What the task asks> Listed below are entries; give the number of lines among them that include "axis", and only that number.

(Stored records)
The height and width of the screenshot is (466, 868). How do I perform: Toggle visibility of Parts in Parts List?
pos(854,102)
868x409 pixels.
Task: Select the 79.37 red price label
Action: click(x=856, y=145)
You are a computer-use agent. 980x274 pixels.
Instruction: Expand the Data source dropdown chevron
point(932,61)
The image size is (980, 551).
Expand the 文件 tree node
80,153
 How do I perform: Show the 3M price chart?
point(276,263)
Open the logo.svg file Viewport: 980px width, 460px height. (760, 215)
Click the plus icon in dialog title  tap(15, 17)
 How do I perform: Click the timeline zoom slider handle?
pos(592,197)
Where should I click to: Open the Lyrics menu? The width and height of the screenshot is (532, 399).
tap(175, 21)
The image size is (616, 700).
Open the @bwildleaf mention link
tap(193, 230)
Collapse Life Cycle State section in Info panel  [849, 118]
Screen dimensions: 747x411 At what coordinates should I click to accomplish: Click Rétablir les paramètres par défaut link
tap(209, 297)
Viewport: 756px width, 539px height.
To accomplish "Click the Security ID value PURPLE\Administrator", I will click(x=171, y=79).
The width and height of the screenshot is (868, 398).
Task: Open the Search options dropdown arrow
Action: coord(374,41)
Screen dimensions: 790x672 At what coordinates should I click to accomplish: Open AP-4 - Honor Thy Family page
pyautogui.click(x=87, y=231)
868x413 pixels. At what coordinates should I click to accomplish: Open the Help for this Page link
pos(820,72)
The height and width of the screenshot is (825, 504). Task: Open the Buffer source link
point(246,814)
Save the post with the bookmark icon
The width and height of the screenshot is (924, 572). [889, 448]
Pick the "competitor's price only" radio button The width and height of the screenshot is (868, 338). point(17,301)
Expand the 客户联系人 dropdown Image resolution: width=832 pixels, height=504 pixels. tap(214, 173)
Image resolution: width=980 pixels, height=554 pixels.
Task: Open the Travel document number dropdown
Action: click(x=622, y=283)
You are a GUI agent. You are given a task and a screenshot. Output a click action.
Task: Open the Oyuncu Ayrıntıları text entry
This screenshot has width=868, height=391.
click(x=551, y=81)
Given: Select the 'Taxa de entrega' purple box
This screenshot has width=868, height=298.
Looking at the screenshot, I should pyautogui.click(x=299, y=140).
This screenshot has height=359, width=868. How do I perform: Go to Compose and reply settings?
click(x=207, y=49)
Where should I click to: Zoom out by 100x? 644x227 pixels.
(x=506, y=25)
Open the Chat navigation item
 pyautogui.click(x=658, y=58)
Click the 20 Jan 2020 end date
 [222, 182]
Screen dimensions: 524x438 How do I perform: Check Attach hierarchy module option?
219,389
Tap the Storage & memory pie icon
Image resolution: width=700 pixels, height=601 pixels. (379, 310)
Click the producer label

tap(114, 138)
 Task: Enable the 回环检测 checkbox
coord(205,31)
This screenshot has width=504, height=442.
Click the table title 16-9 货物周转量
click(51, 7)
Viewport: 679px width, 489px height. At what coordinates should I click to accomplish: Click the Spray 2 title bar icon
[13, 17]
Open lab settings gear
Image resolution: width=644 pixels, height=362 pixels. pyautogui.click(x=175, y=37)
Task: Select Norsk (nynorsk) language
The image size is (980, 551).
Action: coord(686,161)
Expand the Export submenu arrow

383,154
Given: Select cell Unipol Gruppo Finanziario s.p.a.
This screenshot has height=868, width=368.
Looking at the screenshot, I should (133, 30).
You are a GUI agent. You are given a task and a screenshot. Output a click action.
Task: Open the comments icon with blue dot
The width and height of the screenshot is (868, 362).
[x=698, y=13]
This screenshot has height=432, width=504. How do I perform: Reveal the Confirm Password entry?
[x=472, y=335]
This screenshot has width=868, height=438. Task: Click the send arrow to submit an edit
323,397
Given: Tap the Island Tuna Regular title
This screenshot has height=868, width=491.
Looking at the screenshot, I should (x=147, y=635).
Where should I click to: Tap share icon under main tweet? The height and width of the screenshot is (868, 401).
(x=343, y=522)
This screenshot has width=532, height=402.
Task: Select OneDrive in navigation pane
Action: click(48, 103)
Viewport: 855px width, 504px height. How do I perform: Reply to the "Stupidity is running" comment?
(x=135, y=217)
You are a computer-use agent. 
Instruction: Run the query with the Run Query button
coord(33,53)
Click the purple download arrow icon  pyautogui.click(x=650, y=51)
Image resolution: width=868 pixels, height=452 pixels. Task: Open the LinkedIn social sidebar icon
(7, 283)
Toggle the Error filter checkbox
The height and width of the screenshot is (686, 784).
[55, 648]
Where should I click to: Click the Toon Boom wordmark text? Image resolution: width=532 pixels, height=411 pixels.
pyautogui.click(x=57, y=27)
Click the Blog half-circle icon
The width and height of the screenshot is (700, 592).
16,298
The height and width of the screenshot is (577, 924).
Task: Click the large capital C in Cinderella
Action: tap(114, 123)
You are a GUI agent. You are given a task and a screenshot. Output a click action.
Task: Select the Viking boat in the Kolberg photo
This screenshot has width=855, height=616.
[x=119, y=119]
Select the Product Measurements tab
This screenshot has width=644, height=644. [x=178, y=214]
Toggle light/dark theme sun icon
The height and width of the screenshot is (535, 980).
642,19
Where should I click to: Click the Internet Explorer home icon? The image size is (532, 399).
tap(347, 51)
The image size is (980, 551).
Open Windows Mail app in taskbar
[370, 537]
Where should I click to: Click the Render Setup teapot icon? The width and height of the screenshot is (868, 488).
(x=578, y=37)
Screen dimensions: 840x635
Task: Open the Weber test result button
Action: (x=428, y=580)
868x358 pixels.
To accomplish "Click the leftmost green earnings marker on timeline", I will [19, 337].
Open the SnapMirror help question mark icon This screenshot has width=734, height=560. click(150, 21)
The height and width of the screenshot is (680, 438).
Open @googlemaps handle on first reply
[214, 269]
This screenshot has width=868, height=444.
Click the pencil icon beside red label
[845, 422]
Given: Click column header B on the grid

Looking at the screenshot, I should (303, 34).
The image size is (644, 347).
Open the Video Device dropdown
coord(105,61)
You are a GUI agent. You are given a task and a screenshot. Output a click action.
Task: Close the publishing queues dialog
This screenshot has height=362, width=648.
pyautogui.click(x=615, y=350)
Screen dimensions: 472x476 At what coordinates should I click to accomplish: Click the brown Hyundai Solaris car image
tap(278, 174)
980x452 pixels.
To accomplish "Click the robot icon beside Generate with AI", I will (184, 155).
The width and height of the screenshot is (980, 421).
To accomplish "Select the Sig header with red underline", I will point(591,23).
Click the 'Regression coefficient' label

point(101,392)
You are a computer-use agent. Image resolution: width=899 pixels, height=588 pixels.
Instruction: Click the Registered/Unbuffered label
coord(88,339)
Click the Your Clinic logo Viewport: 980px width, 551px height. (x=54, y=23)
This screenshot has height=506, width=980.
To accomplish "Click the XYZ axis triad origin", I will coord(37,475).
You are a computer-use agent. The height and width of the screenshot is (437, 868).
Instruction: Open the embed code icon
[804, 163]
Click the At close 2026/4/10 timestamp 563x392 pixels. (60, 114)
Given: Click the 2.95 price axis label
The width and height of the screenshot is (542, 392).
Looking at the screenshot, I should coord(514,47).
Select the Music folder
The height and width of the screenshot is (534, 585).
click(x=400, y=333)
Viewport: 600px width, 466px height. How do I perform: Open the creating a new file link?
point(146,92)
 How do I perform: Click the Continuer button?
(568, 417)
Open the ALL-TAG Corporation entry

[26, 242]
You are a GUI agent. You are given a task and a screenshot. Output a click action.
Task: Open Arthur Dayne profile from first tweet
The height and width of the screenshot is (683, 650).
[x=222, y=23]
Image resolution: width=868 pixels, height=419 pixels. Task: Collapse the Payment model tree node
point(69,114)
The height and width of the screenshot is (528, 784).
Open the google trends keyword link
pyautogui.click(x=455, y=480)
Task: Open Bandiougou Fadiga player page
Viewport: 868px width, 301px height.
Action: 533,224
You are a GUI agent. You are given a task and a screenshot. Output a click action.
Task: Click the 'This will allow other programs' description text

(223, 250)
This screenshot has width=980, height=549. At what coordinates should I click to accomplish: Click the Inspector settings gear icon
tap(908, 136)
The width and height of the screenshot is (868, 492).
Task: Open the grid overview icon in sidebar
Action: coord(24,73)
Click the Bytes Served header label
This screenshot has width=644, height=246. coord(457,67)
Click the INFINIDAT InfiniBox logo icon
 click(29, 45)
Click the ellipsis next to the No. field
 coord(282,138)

Written response> 2